Immediately, Cain snorted, the impassive mask turning to one of derisive humour. “Well, look at that, love. Here I’d thought you weren’t bloody stupid, but it looks like—”
“Not let go.” Casper bared his teeth and crept closer. Did it as if he was trying to be intimidating with all this five foot not-even-quite-a-half and not just closing the distance for his voice to travel. “Not that that should be stupid, you fucking nut. I wanna go out.”
Cain’s lips tightened. “You are—“
“I’m sick of being in here! It’s the same fucking day over and over and you’re never here and I’m going crazy!”
It wasn’t as if Casper had actually had friends. None worth the name, and only a handful that could take it for lack of a better moniker, all of whom he saw exclusively out getting fucked up. But it wasn’t the point. It wasn’t about loneliness; it was freedom.

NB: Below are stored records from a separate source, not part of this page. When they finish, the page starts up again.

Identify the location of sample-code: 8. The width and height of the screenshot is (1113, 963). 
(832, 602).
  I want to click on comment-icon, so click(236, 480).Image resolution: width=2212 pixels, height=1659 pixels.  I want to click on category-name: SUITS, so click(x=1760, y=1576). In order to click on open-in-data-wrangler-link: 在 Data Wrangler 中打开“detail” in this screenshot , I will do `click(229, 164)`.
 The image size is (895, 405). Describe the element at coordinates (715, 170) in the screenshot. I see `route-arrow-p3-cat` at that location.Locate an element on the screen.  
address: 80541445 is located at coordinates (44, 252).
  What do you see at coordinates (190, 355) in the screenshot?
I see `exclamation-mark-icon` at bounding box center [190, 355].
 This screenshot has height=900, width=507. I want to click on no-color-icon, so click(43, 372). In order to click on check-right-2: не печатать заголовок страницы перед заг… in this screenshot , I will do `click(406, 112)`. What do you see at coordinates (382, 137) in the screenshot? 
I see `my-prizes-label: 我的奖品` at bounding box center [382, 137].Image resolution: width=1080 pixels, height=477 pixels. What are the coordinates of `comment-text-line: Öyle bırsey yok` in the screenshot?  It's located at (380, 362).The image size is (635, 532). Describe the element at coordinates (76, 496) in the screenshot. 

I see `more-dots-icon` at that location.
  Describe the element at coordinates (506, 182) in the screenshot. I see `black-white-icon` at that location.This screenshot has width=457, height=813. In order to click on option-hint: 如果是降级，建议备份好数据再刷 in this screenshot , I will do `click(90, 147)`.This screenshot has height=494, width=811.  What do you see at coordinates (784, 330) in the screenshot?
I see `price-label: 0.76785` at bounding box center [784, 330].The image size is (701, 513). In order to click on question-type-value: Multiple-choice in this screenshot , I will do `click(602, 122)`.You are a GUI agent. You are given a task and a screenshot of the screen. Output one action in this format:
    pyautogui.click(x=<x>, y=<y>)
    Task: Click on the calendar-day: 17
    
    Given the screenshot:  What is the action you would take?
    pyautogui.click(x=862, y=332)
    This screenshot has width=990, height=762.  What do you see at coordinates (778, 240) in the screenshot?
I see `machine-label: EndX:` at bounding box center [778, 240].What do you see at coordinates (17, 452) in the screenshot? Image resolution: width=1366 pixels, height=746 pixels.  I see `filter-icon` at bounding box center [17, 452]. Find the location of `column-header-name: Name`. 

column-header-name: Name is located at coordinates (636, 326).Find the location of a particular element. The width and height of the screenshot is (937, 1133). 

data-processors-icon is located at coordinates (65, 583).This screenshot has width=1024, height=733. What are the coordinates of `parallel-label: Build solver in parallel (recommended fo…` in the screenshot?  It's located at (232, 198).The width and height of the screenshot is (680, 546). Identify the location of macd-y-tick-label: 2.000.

So, so many days he’d spent as drifting flotsam on the scum-choked currents of the city streets, and he hated the clamouring noise and the chaos, but sometimes, he stumbled onto something a little more.
A quiet coffee shop, a garden where the overhanging trees muffled the noise, a cat curled up beneath a post box.
Now he was trapped here with one man, some nutcase fucking lunatic, going absolutely cabin fever fucking crazy.
And let’s not touch on ‘you’re never here’, cretin.
A touch of wetness brushed Casper’s cheek. Good excuse to look away from the knives Cain wielded against him with that gaze. The clouds still brooded low and as Casper turned his face up, another two droplets splashed against his skin. Quicker, they came. Eager to escape the greedy hold of the clouds, but their flight ended only in death dashed against the unforgiving earth. Casper opened his mouth and one broke against his tongue.
Their suicide tasted so sweet.
With a sharp hiss between his teeth, Cain relented. “Fine. You want to go outside? I’ll take you outside. We’ll go back to your flat and get everything I’ve missed, how’s that?”
Casper’s heart lurched. Out. Out. The word blazed in his mind like fireworks lit up the outlines of those three splendid letters, and the possibilities smacked him so hard his mind just stopped. He hadn’t even been angling for that when he asked, but now it was there and … the city. The crowds and the chaos and the infinite places to get lost. It … It couldn’t actually be that—
A sharp, acerbic laugh slapped him back the other way, into the reality of the wind like knives against his cheeks and Cain’s brooding figure cut against the sky. His lips twisted into something cruel and an unfamiliar darkness lurked behind his eyes.
“I’m not that stupid, before you get any ideas. Pet wants a walk, pet stays on a leash.” And as if to prove a point, a cold beyond all that raked on the winter air curled around Casper’s throat, a breath, a promise, snuffing out the brief candle of hope. “Tomorrow at nine. Take it or leave it, Cas. You’ll get nothing better, especially when you’re being such a foul little brat.”
And with that, he stalked away. Every wind-strewn branch that he passed swept into the air as if whipped up by a tornado and rocketed into the distance in a streak of black malaise.